Equal-loudness-adaptive time integration for the high-order solution of direct aeroacoustics simulations

In the last years, numerical simulations have become a routine tool for the acoustic predictions in many industrial fields, e.g., sound engineering, architecture acoustics, and noise control. Aeroacoustic simulations are characterized by a wide range of temporal scales, and need a high accuracy in both time and space with a robust, accurate, and efficient long-time integration. The discontinuous Galerkin finite element spatial discretization is well suited for this class of simulations, both for computational fluid dynamics and aeroacoustics, thanks to the high-order accuracy. An efficient time integration is of fundamental importance to overcome the weakness of these solvers, which is the high computational cost, and can be achieved by an appropriate combination of high-order time integration schemes and algorithms to adapt the time step-size. Information about the robustness and accuracy of time step-size adaptation algorithms is only available in literature for fluid dynamics simulations.
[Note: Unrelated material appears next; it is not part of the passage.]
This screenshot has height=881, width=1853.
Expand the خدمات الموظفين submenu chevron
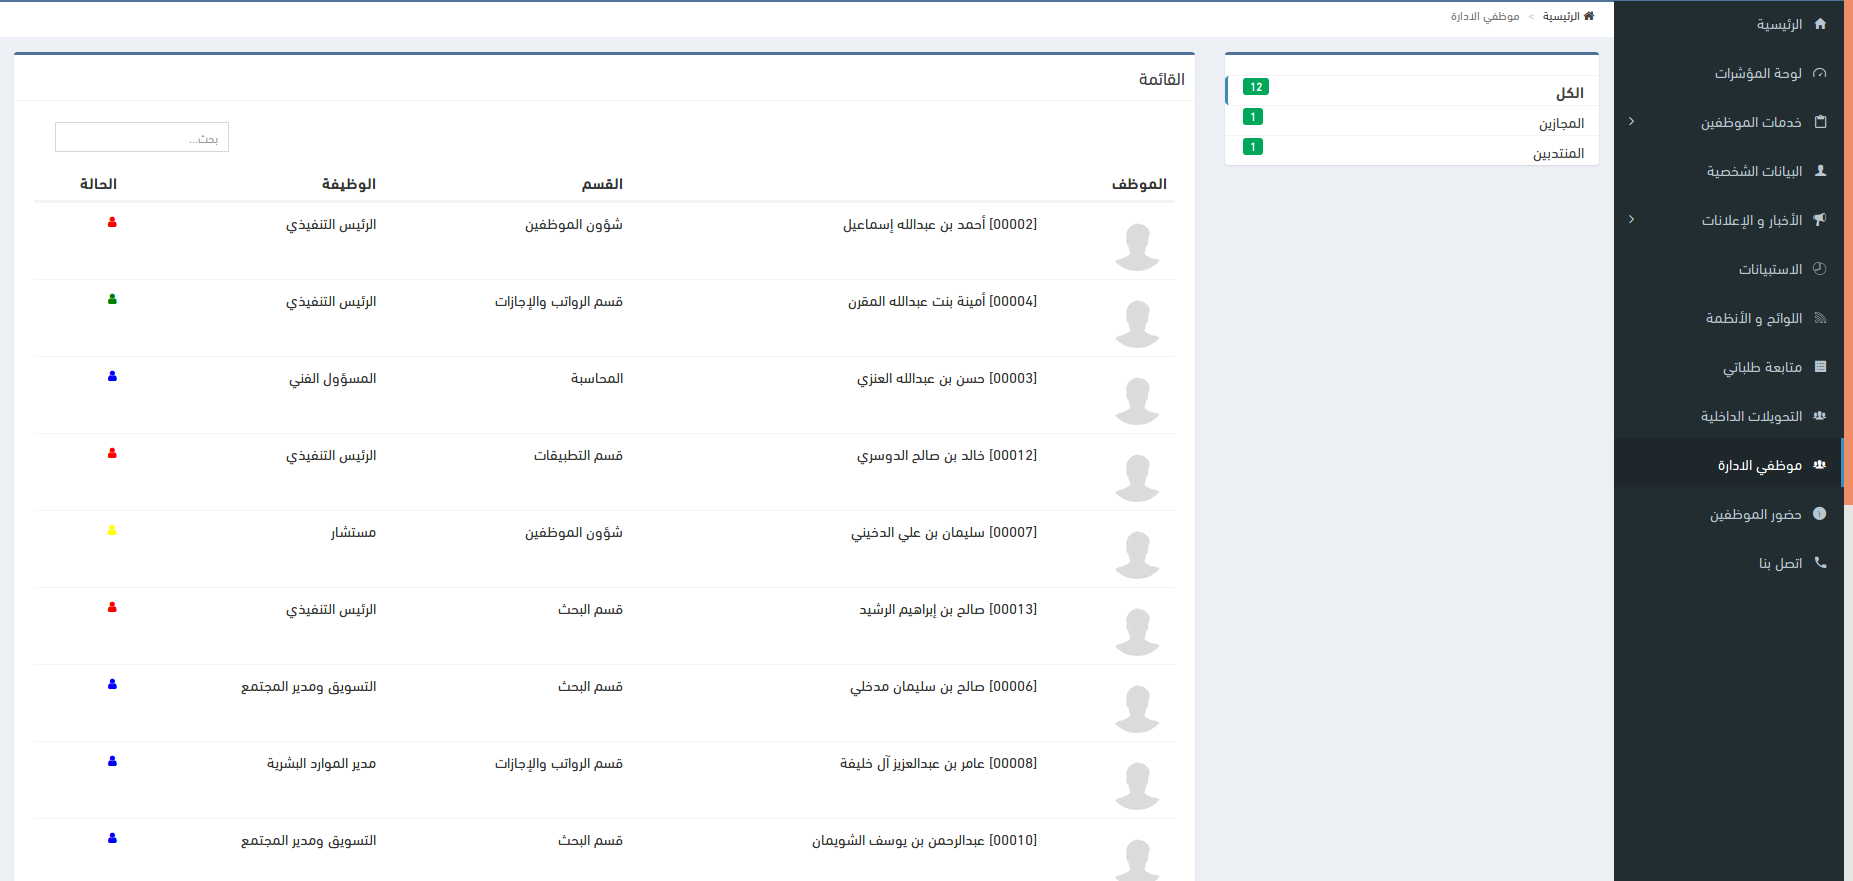[x=1631, y=122]
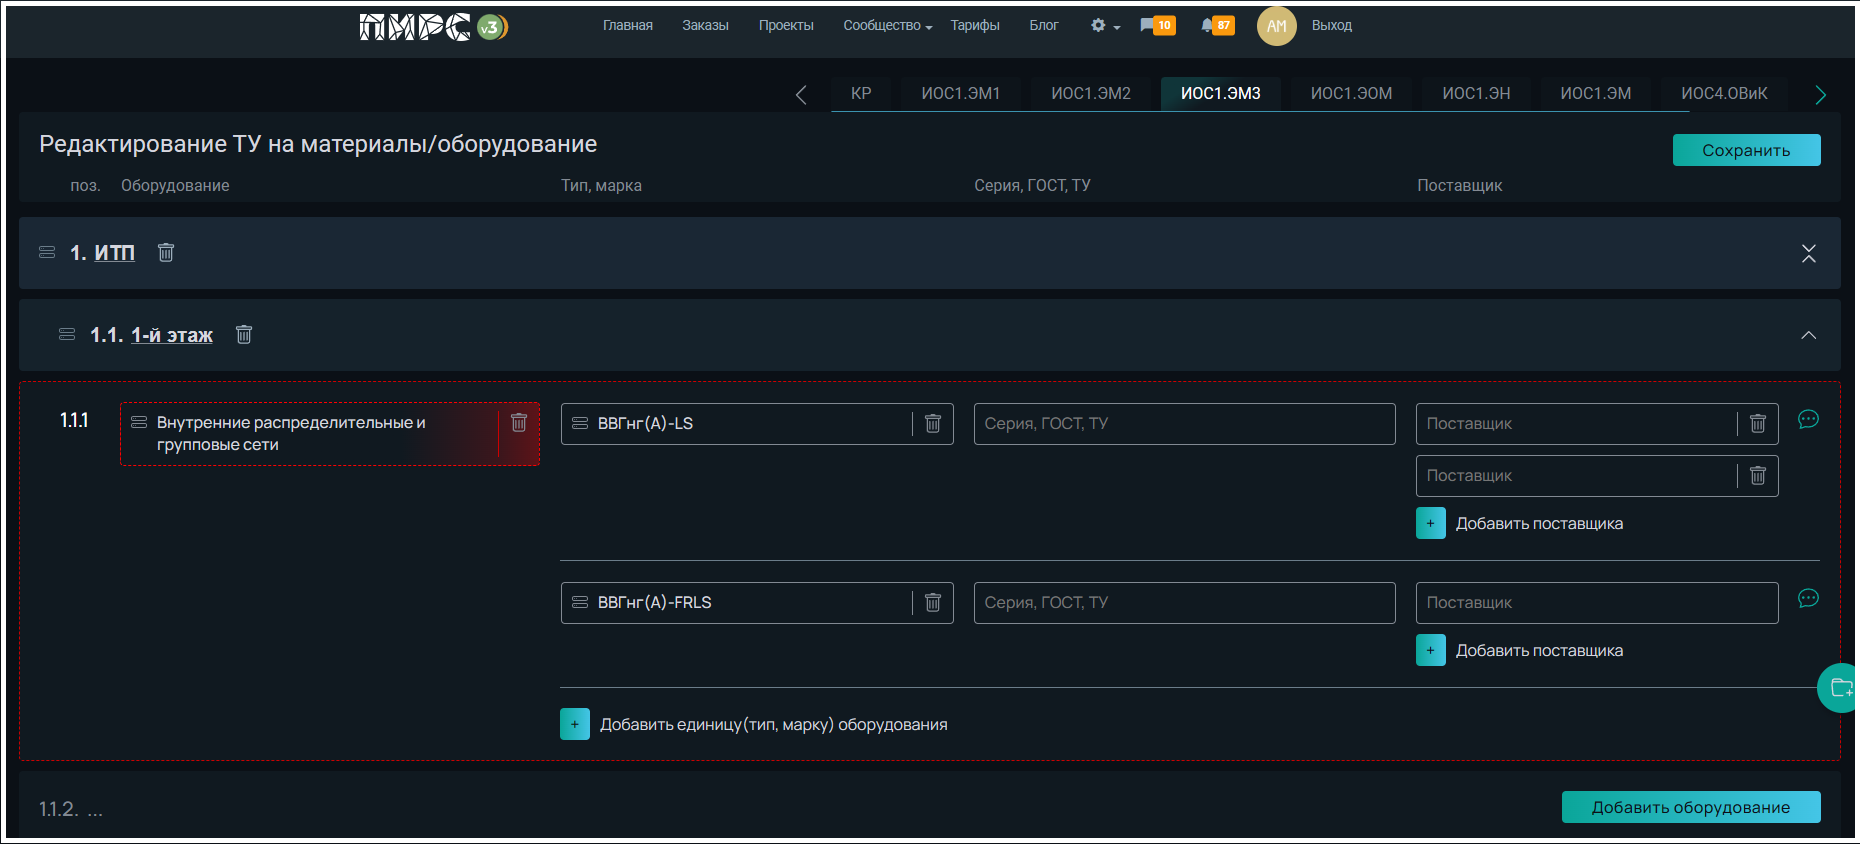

The aim of this work is to propose and validate an algorithm to adapt the time step-size for aeroacoustic simulations, where the user-defined adaptive tolerance is replaced with the physical value of the sound pressure level from an acceptable equal-loudness-level calculated with the reference ISO 226:2023(E). The efficiency, in terms of accuracy and robustness, of the proposed time integration is proved with the simulations of the laminar flow around a circle, airfoil, and quadrangle, with different solution approximations, control points, flow conditions, initial adaptive tolerances, and equal-loudness-levels. The time step-size is increased or decreased according to the initial adaptive tolerance, and the convergence of the value of the adaptive tolerance is reached in a low number of adjustments.